| What is being asked |
Of all the lines below, output only those starting at the one with "SNEC2027储能展 (154, 444)" and ending at the one with "SNEC2027光伏与储能展 (233, 333)", both ends included, exactly as written.

| Dataset content |

----------------------------------------

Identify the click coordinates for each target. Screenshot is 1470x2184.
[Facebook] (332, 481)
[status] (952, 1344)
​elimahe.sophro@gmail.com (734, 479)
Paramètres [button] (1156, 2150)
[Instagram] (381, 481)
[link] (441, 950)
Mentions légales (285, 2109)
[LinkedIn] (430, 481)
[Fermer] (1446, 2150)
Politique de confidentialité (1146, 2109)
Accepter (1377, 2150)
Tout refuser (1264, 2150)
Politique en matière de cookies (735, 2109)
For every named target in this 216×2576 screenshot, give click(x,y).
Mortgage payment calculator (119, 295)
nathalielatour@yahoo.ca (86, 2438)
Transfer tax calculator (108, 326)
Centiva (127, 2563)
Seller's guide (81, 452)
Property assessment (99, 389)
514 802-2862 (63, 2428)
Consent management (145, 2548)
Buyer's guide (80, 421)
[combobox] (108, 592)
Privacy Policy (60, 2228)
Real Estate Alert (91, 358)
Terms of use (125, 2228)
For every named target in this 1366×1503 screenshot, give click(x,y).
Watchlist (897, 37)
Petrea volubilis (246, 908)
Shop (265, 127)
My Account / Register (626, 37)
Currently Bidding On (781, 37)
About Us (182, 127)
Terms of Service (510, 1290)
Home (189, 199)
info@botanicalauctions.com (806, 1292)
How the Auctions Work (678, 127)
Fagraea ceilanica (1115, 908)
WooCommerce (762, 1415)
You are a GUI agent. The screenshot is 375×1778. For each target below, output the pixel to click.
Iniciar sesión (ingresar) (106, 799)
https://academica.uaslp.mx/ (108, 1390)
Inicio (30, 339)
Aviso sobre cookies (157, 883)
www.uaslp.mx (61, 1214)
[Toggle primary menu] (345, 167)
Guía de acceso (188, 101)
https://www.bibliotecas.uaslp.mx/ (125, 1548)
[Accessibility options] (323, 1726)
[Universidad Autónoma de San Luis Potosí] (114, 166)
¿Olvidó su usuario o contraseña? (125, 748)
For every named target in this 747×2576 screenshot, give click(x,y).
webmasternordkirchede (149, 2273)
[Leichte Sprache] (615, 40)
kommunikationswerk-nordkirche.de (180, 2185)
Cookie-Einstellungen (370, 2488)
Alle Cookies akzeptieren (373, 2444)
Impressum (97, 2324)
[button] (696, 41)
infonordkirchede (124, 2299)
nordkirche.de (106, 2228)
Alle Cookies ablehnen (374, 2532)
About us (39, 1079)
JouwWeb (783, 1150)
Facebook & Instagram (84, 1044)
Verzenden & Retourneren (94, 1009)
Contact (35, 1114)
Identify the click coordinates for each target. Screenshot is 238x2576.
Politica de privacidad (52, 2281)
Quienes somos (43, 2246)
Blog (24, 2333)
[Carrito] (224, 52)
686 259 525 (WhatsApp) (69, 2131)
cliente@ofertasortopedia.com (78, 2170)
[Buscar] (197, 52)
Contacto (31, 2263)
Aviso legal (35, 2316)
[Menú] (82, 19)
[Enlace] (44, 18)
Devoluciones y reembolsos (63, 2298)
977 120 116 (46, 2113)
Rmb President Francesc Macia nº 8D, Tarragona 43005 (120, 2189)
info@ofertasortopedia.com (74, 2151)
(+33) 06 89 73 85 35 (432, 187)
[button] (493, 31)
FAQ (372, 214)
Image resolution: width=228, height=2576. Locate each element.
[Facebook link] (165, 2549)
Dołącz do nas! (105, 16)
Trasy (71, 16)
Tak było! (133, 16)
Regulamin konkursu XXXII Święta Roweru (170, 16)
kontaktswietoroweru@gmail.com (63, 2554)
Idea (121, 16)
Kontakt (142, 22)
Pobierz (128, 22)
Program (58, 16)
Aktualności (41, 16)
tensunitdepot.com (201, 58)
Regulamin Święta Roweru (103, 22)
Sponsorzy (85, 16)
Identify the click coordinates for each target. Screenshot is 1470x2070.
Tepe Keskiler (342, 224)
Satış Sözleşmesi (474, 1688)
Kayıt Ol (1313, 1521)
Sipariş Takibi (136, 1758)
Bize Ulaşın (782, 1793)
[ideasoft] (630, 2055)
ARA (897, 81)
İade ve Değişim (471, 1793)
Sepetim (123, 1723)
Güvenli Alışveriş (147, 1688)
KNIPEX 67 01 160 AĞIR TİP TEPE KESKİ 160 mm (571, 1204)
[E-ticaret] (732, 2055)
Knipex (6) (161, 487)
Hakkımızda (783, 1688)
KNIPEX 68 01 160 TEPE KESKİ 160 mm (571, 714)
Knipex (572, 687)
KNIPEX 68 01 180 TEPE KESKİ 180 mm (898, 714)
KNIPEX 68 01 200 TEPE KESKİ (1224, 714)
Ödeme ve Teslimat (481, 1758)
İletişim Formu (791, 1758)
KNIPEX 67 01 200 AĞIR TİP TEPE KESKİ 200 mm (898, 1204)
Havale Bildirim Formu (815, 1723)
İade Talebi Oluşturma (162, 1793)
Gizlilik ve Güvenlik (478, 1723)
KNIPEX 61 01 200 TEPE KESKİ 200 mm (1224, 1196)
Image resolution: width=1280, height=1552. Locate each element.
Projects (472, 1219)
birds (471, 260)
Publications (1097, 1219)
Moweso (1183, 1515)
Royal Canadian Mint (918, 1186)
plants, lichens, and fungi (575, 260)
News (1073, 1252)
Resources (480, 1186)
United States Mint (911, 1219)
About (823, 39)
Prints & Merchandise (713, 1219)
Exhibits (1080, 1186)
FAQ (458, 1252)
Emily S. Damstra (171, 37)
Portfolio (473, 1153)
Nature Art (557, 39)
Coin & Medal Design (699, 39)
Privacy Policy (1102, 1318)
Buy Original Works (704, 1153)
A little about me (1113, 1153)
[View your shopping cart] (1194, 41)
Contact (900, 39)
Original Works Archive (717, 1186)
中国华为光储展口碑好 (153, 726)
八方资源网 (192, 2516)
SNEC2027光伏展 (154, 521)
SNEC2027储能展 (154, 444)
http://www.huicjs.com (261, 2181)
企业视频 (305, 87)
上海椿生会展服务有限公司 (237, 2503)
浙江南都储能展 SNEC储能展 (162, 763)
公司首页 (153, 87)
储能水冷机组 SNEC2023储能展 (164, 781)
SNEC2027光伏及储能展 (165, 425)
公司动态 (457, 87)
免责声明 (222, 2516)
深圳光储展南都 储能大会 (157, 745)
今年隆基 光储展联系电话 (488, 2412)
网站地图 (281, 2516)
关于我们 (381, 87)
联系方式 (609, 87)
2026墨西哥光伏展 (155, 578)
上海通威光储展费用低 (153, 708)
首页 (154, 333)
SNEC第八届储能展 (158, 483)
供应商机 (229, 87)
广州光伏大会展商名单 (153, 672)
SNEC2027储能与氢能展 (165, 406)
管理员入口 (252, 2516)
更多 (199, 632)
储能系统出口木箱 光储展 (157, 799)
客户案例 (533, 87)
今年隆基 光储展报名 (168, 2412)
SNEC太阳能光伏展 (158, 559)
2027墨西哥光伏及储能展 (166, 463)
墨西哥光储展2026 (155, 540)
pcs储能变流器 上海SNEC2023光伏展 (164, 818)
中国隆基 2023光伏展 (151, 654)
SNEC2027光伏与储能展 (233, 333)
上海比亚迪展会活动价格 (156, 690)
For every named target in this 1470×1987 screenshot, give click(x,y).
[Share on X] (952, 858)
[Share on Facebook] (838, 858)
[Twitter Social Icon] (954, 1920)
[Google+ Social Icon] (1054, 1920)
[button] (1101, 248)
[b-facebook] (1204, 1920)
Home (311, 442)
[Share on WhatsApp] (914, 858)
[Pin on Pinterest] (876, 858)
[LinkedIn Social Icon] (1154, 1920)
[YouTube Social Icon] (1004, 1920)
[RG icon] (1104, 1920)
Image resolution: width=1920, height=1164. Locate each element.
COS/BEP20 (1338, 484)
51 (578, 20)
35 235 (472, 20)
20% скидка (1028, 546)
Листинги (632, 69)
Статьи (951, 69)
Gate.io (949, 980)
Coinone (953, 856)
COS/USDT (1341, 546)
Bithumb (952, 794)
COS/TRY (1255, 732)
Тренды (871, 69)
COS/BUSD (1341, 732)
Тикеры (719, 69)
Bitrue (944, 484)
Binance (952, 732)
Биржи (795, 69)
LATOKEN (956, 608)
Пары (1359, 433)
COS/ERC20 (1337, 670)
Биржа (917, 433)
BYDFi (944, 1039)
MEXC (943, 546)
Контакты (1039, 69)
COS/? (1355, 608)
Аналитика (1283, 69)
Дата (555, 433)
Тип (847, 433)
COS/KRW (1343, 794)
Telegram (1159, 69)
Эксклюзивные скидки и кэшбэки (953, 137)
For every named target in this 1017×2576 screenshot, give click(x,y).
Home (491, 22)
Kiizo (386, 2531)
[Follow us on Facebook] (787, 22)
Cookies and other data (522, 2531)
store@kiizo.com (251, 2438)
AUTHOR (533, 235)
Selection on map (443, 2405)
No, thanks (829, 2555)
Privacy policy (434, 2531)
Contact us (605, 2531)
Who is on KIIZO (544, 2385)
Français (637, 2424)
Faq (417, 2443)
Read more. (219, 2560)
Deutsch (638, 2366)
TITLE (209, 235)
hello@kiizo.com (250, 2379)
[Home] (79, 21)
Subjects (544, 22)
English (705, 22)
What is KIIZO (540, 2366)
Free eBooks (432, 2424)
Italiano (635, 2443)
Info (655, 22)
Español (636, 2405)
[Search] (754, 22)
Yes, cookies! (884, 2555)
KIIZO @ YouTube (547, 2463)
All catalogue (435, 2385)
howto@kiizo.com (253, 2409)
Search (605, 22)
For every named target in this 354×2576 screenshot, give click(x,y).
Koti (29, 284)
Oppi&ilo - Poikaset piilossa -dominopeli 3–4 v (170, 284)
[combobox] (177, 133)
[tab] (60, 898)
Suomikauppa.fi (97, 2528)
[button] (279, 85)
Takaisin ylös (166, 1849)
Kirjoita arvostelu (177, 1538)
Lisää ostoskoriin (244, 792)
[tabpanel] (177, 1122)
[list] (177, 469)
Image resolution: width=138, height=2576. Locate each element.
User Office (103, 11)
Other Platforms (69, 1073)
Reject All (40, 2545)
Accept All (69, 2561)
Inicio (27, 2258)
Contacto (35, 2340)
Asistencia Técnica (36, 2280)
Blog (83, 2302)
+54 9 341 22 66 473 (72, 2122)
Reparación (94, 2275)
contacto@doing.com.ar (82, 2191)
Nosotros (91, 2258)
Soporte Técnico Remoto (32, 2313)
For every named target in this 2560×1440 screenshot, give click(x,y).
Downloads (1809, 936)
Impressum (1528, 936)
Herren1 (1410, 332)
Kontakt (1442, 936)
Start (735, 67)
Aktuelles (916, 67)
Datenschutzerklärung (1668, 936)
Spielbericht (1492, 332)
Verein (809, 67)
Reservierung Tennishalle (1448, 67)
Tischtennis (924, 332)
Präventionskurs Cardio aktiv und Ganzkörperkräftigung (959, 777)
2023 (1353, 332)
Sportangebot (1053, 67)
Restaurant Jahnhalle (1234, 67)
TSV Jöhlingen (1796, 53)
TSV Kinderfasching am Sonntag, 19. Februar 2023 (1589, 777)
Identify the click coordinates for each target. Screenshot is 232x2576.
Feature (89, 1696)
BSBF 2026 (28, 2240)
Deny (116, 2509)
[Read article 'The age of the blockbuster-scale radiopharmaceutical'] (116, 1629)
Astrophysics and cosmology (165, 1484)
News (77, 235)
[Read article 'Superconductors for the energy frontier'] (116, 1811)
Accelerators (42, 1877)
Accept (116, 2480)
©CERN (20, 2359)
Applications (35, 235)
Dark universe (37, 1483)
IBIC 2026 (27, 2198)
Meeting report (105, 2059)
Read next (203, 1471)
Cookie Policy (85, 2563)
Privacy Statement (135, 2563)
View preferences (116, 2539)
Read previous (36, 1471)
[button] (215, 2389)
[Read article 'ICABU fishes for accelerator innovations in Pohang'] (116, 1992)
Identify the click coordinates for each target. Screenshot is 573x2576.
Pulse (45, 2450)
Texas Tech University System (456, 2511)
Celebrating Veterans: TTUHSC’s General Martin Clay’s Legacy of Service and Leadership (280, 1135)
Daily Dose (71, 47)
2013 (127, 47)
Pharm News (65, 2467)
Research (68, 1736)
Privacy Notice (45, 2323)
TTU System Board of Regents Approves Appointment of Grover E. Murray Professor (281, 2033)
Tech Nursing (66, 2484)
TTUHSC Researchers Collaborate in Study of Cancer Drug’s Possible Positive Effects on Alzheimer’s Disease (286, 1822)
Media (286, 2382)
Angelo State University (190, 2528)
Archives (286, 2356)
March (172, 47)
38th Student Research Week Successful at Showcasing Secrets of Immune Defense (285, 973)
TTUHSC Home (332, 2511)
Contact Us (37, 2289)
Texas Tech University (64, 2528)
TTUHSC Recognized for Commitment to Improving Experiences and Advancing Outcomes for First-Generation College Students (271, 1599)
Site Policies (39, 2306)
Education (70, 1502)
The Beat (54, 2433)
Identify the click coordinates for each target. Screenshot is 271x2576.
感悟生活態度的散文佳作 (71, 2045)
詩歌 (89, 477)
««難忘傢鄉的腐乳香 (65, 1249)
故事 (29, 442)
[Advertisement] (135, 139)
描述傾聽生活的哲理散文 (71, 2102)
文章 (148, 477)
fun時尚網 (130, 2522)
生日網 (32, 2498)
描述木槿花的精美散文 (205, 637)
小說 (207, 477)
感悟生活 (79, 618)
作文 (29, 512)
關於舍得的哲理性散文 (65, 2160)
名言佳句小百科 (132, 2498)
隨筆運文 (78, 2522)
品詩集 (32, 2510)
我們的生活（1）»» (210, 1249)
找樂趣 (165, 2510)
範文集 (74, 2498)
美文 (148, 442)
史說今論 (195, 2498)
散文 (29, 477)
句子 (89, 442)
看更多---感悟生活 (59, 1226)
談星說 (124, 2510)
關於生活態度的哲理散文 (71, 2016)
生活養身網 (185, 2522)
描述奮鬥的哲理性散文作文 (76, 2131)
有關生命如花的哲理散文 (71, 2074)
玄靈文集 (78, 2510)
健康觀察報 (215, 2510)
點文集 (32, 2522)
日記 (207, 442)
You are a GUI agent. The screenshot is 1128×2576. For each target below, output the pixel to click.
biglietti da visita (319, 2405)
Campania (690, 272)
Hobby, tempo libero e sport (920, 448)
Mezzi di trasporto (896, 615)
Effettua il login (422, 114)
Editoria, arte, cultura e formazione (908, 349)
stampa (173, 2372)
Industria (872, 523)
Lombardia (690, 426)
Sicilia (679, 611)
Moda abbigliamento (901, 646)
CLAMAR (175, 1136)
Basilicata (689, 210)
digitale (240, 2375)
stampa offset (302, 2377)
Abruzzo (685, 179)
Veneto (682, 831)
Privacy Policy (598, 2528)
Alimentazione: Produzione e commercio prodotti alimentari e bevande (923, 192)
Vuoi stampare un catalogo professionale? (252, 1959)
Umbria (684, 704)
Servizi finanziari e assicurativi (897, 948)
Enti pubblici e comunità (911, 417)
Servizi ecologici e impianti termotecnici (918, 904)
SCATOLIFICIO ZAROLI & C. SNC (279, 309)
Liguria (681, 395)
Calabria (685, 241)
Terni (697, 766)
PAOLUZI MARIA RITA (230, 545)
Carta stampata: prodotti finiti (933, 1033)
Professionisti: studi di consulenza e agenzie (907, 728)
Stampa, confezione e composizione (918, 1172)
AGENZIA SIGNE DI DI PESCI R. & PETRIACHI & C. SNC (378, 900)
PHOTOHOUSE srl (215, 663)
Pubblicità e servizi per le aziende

----------------------------------------

| Result of the task |
SNEC2027储能展 (154, 444)
http://www.huicjs.com (261, 2181)
企业视频 (305, 87)
上海椿生会展服务有限公司 (237, 2503)
浙江南都储能展 SNEC储能展 (162, 763)
公司首页 (153, 87)
储能水冷机组 SNEC2023储能展 (164, 781)
SNEC2027光伏及储能展 (165, 425)
公司动态 (457, 87)
免责声明 (222, 2516)
深圳光储展南都 储能大会 (157, 745)
今年隆基 光储展联系电话 (488, 2412)
网站地图 (281, 2516)
关于我们 (381, 87)
联系方式 (609, 87)
2026墨西哥光伏展 (155, 578)
上海通威光储展费用低 (153, 708)
首页 (154, 333)
SNEC第八届储能展 (158, 483)
供应商机 (229, 87)
广州光伏大会展商名单 (153, 672)
SNEC2027储能与氢能展 (165, 406)
管理员入口 (252, 2516)
更多 (199, 632)
储能系统出口木箱 光储展 (157, 799)
客户案例 (533, 87)
今年隆基 光储展报名 (168, 2412)
SNEC太阳能光伏展 (158, 559)
2027墨西哥光伏及储能展 (166, 463)
墨西哥光储展2026 (155, 540)
pcs储能变流器 上海SNEC2023光伏展 (164, 818)
中国隆基 2023光伏展 (151, 654)
SNEC2027光伏与储能展 (233, 333)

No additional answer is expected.